Short problem => Please copy out the part of the records that opens with the line containing "Screen dimensions: 750x520" and closes with the line containing "Task: Switch to the Библиотека tab", with both of those lines and the requests included. Add 9 to every coordinate in the answers.

Extracted data =>
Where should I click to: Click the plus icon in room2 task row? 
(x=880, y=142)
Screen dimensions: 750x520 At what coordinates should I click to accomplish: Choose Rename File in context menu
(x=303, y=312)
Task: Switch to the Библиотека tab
--
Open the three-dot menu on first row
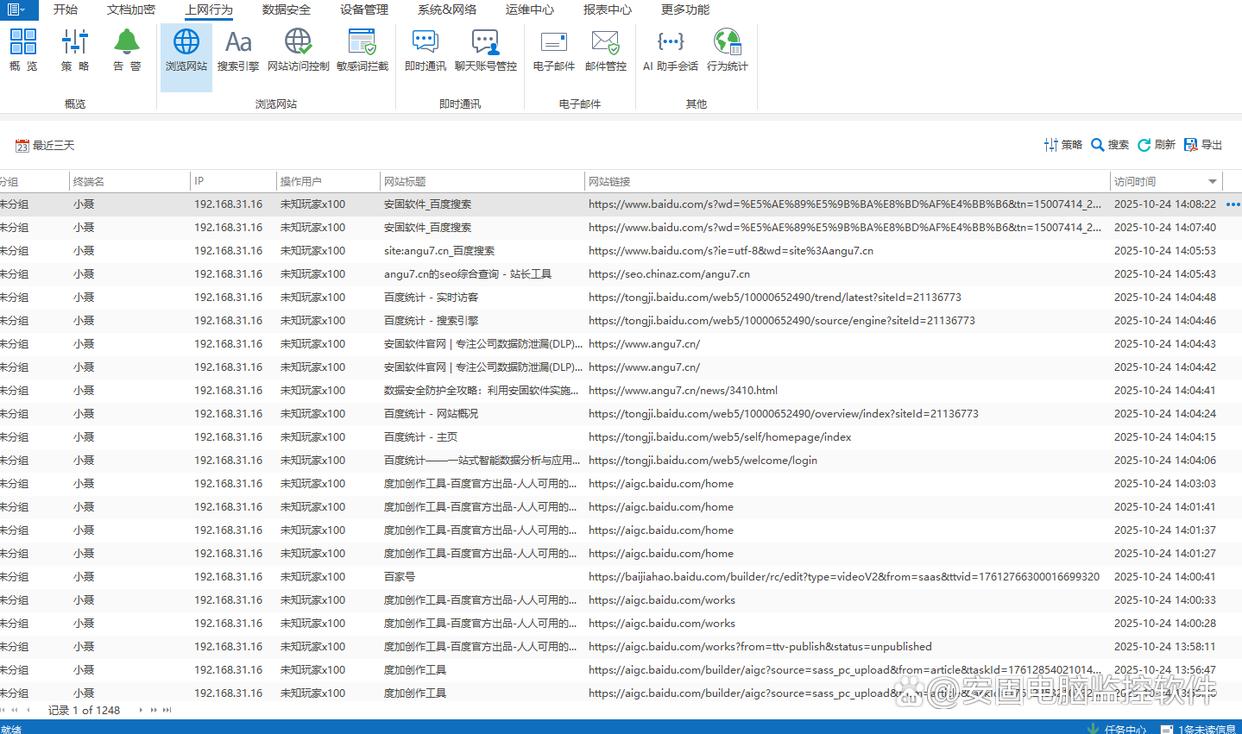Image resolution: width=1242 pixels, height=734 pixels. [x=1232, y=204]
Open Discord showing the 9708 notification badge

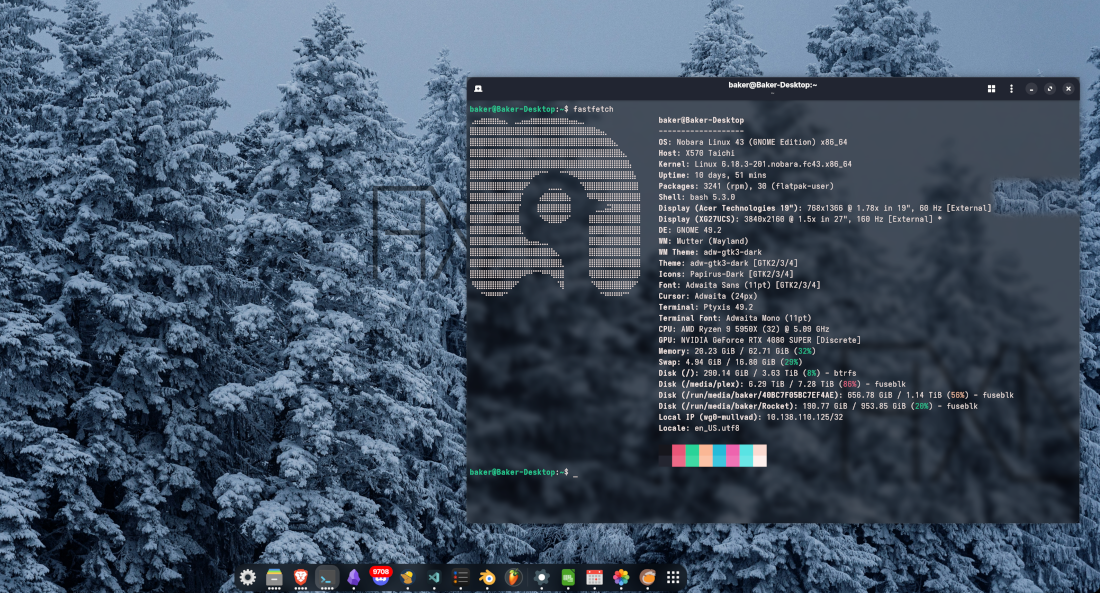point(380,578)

Task response =>
Screen dimensions: 750x520 At what coordinates should I click to accomplish: Choose Rename File in context menu
(x=312, y=321)
Task: Switch to the Библиотека tab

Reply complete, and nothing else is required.